Our model also has some shortcomings. There are still some technical challenges in cervical cancer cell image classification under microscopy. Just as two kinds of cervical cancer cells overlap in the same image, different stages of cervical cancer cells will also increase the classification model’s difficulty, which may lead to misclassification. Although the model shows high segmentation accuracy, these problems have not been well solved, so it is necessary to improve the classification model further and expand the dataset samples. More attention will focus on sample data expansion to provide better help for clinical medicine of skin diseases in future research.

8 Conclusion

In this paper, a cervical cancer cell sample image generation model based on taming transformers (CCG-taming transformers) was proposed to balance the unbalanced weights and numbers of various class in the cervical cancer data set, and use T2T-ViT combing transfer learning to classify the samples.

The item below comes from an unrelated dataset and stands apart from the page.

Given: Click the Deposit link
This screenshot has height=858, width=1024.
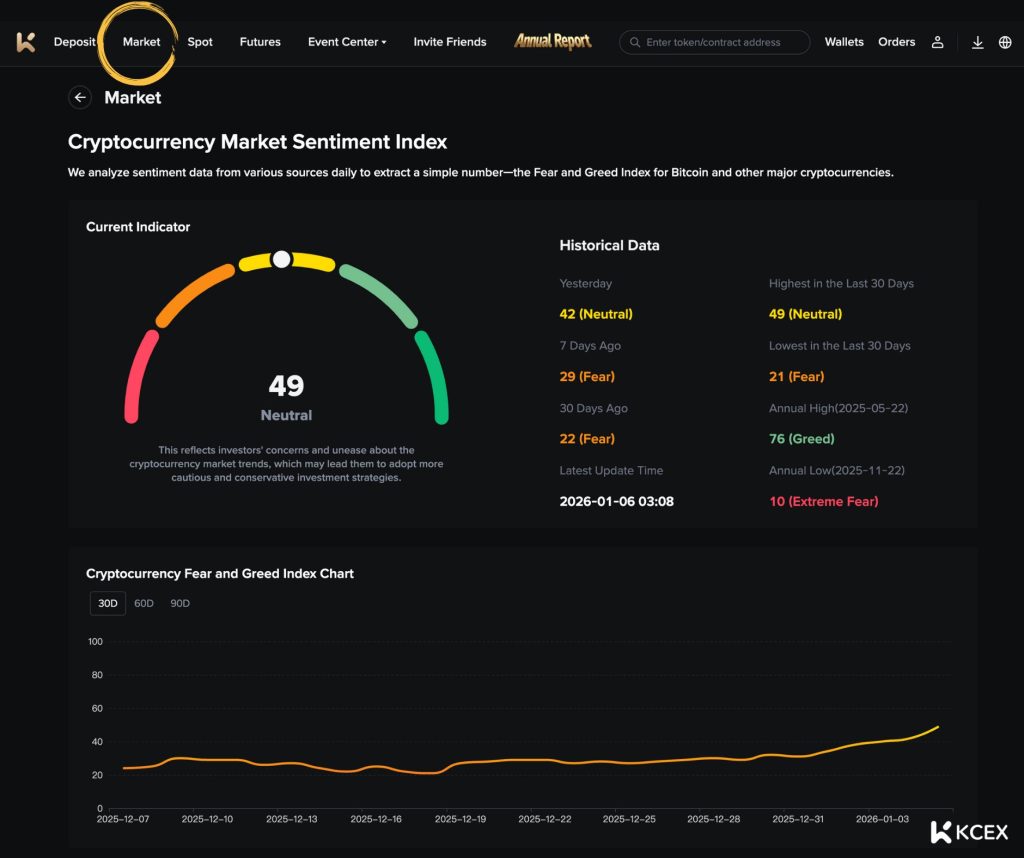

Our CCG-taming transformers improve the encoder structure by introducing and improving MultiRes-block, SE-block and Layer normalization to improve the classification model’s ability to capture the subtle differences in the feature map of cervical cancer cells and the feature information of the global context; we introduce Layer Normlization to standardize the data; we also introduce SMOTE-Tomek Links to balance the source data set and the number of samples and weights of the images The quality of the images we generated on these three cervical cancer data sets is very close to the source data set, the final inception score (IS), Fréchet inception distance (FID), Recall and Precision are 3.75, 0.71, 0.32 and 0.65 respectively. The proposed model is superior to other GANs based model in different quantitative evaluation metrics.

The T2T-ViT was constructed combined with transfer learning. The classification accuracy in the liquid-based cytology Pap smear dataset (4-class), SIPAKMeD (5-class), and Herlev (7-class) are 98.79%, 99.58%, and 99.88%, respectively. This also proves from the side that the image quality of cervical cancer samples generated by CCG-Taming-Transformer is better, which promotes the improvement of the accuracy of the classification model.

The whole process of this paper, including cervical cancer cell image synthesis, classification model construction, the balance of various sample sizes and weights, and image classification, is applicable for other analyses of medical images, especially those datasets with intraclass-imbalanced data or insufficient labeled data. This work provides a meritorious reference for medical image analysis based on deep learning and artificial intelligence.

In future work, we will work to expand the applicability of the model in this paper, so that it can adapt to more different types of medical image data sets with a small number of samples and unbalanced weights.